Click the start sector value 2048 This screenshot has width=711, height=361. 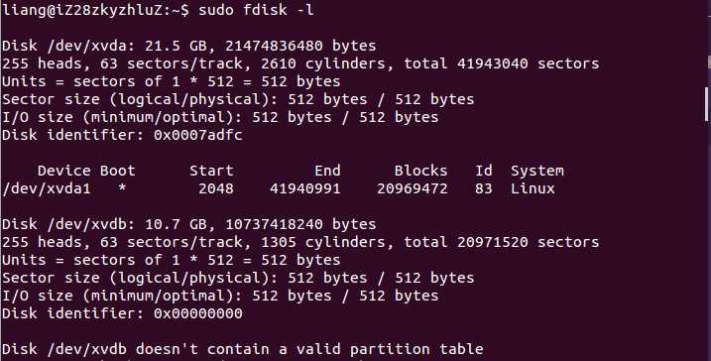tap(216, 188)
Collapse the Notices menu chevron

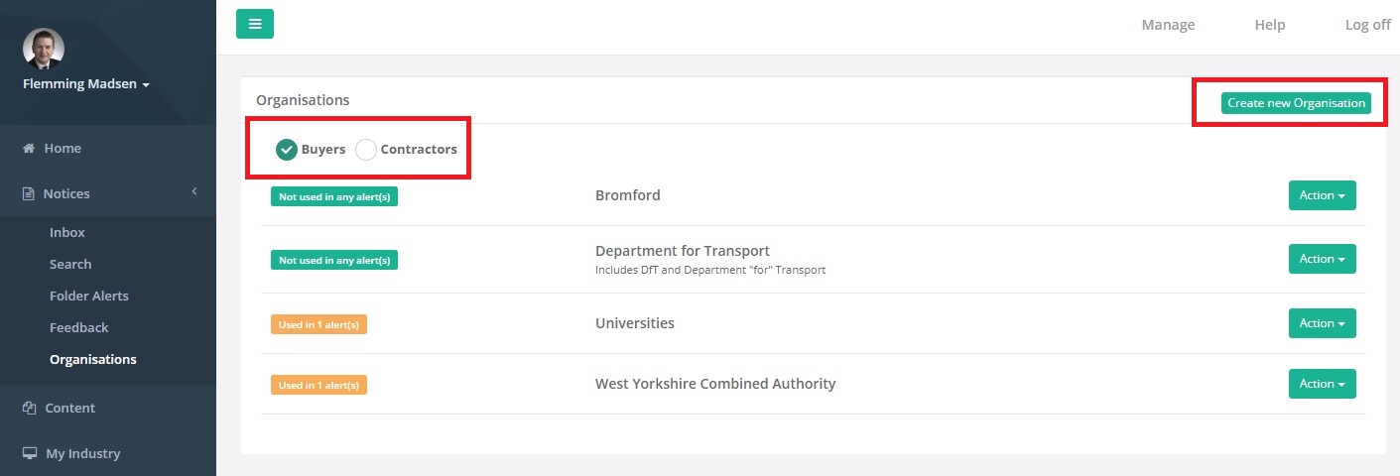(x=194, y=191)
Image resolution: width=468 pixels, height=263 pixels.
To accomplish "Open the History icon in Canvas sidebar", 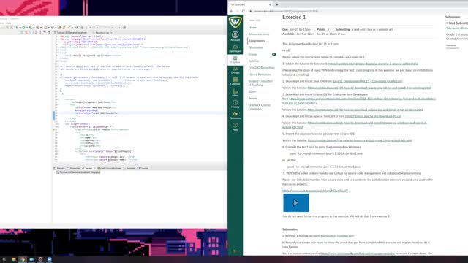I will pos(235,104).
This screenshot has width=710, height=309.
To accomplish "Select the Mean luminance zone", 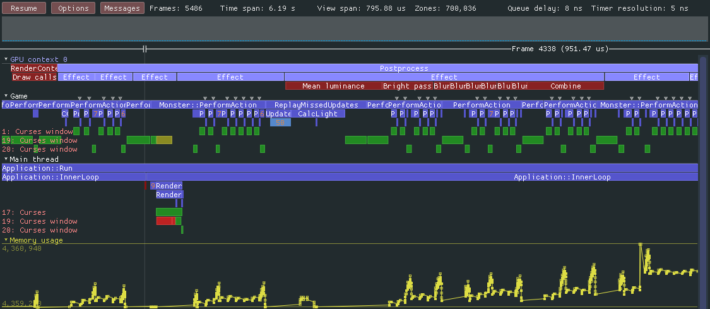I will tap(333, 86).
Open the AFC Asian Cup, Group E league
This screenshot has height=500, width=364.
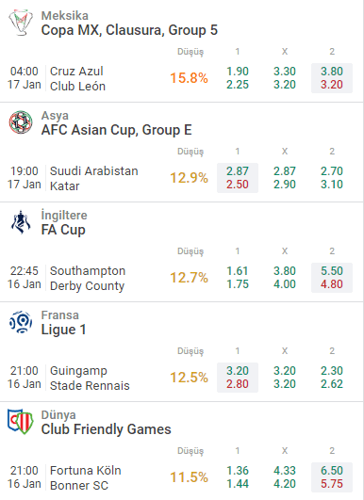[117, 130]
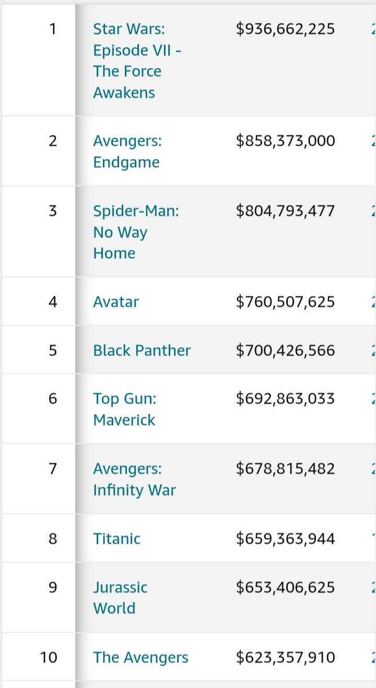
Task: Select the $623,357,910 gross amount
Action: pyautogui.click(x=286, y=657)
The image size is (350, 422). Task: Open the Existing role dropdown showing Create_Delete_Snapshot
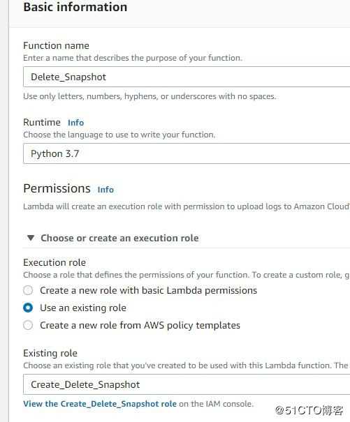187,384
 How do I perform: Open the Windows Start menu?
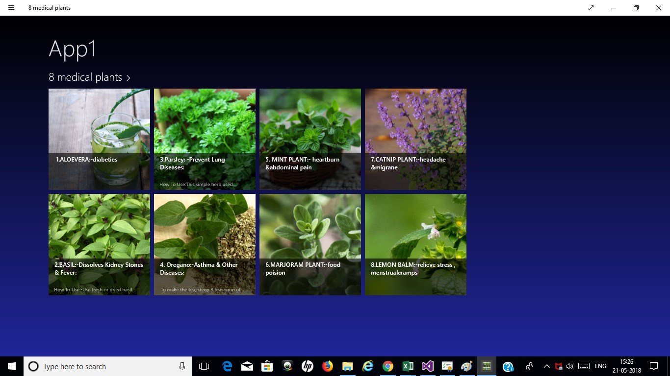coord(11,366)
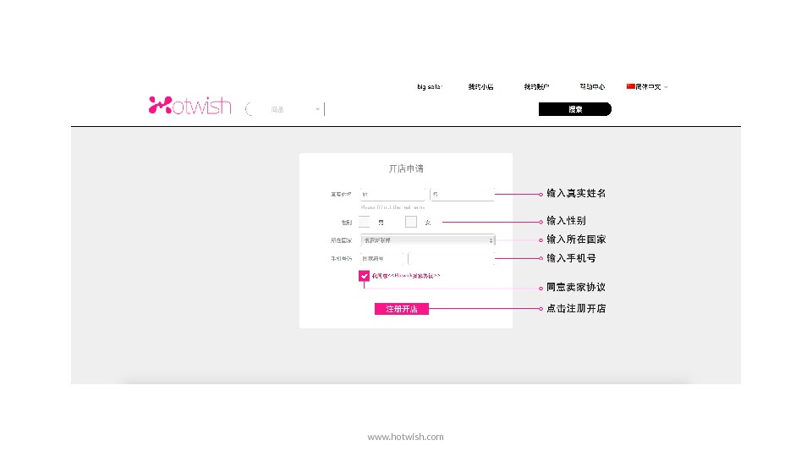Focus the top search text box
This screenshot has height=457, width=812.
click(431, 109)
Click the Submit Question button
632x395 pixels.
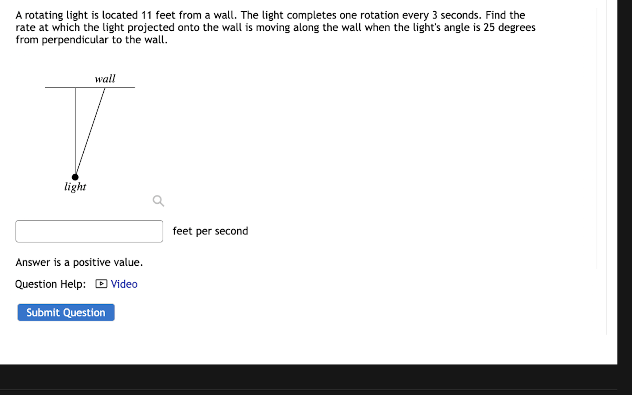(x=66, y=312)
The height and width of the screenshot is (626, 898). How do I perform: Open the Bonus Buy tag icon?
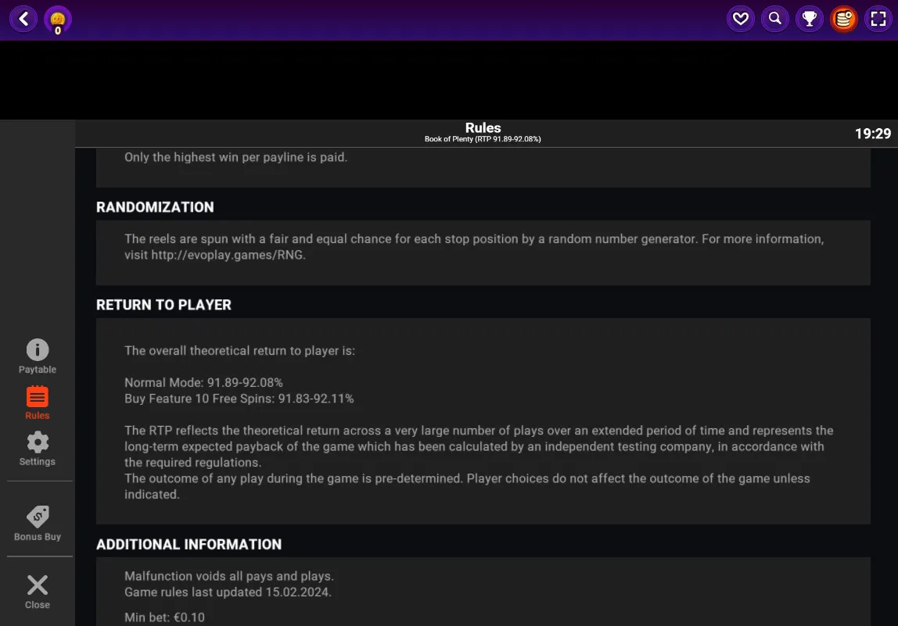(x=38, y=523)
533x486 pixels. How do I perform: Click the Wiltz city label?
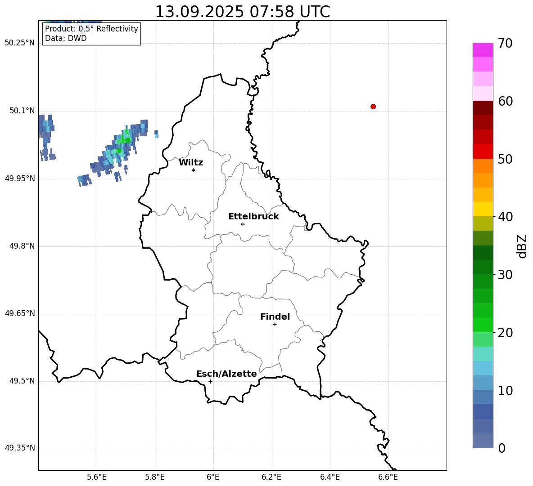pos(191,163)
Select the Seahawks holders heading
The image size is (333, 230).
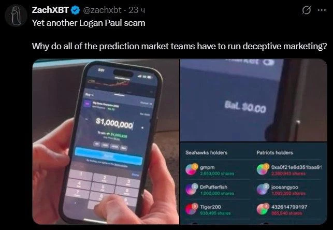pyautogui.click(x=207, y=152)
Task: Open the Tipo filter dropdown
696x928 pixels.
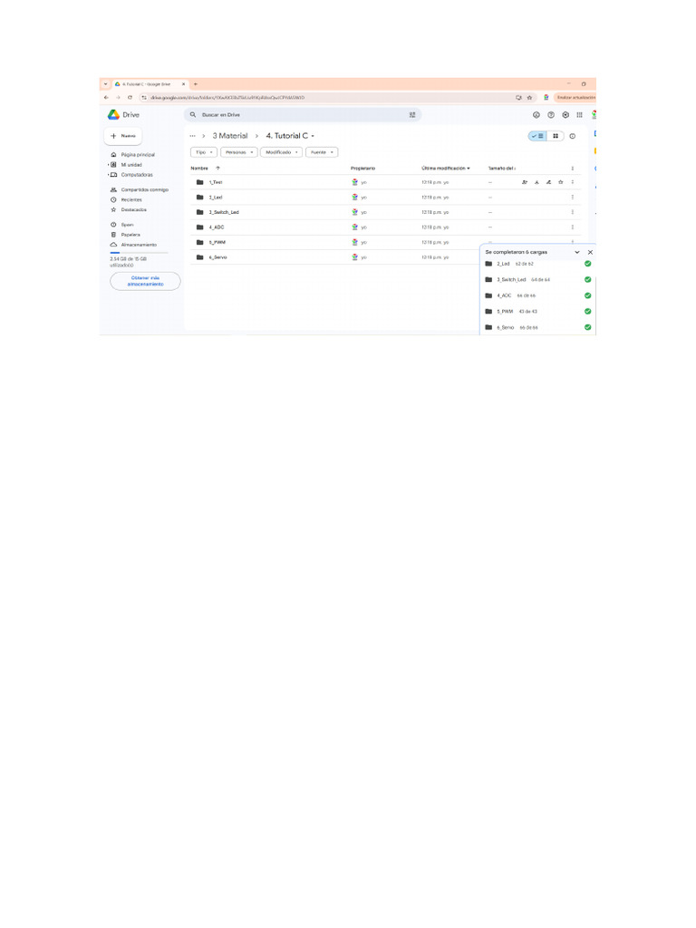Action: tap(204, 152)
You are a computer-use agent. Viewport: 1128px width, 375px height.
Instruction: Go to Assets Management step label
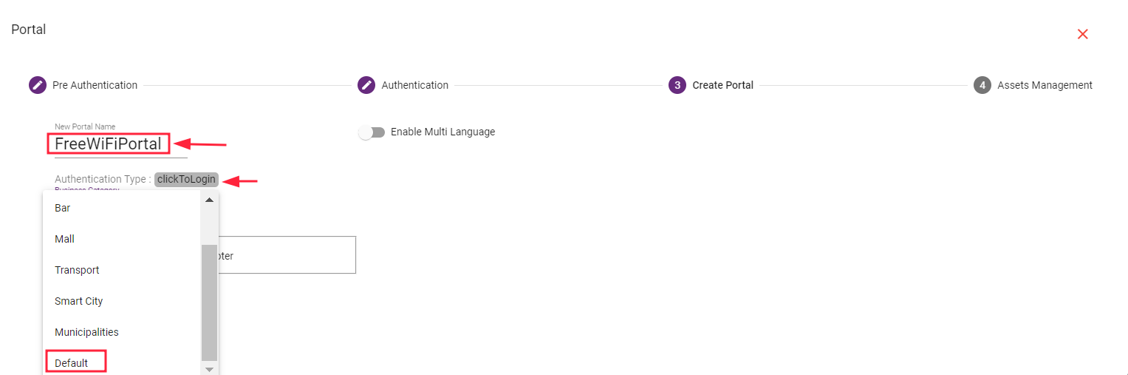(1045, 85)
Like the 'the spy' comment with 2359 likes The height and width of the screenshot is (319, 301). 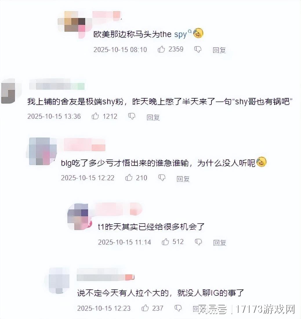pos(161,49)
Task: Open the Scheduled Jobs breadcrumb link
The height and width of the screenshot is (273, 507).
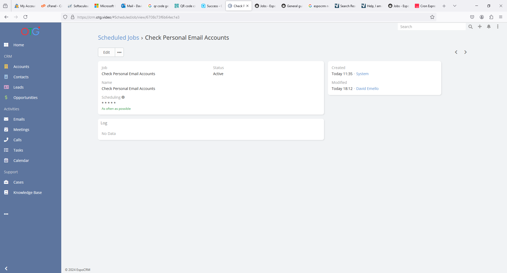Action: click(118, 38)
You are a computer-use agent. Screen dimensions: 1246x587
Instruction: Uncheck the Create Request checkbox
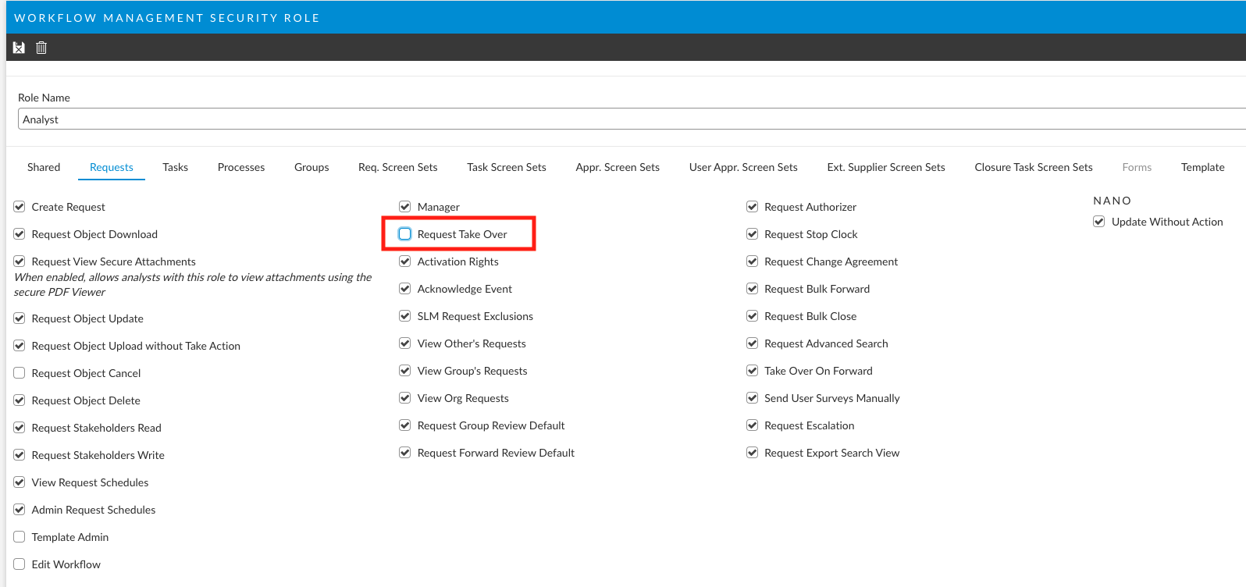pos(20,207)
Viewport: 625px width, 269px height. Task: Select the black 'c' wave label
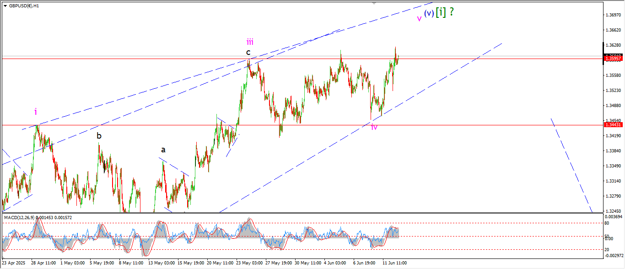pyautogui.click(x=248, y=52)
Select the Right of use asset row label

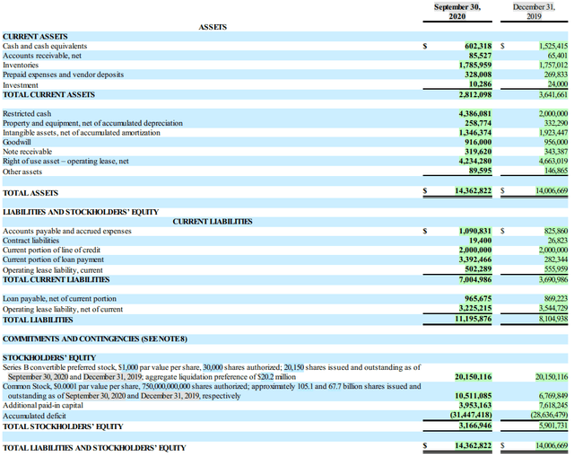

PROBLEM STATEMENT:
Search the data above for the string "computer". Report every line where it is found.

SOLUTION TO THE EXERCISE:
You are a computer-use agent. Viewport: 1128px width, 375px height.
You are a computer-use agent. Screen dimensions: 1246x587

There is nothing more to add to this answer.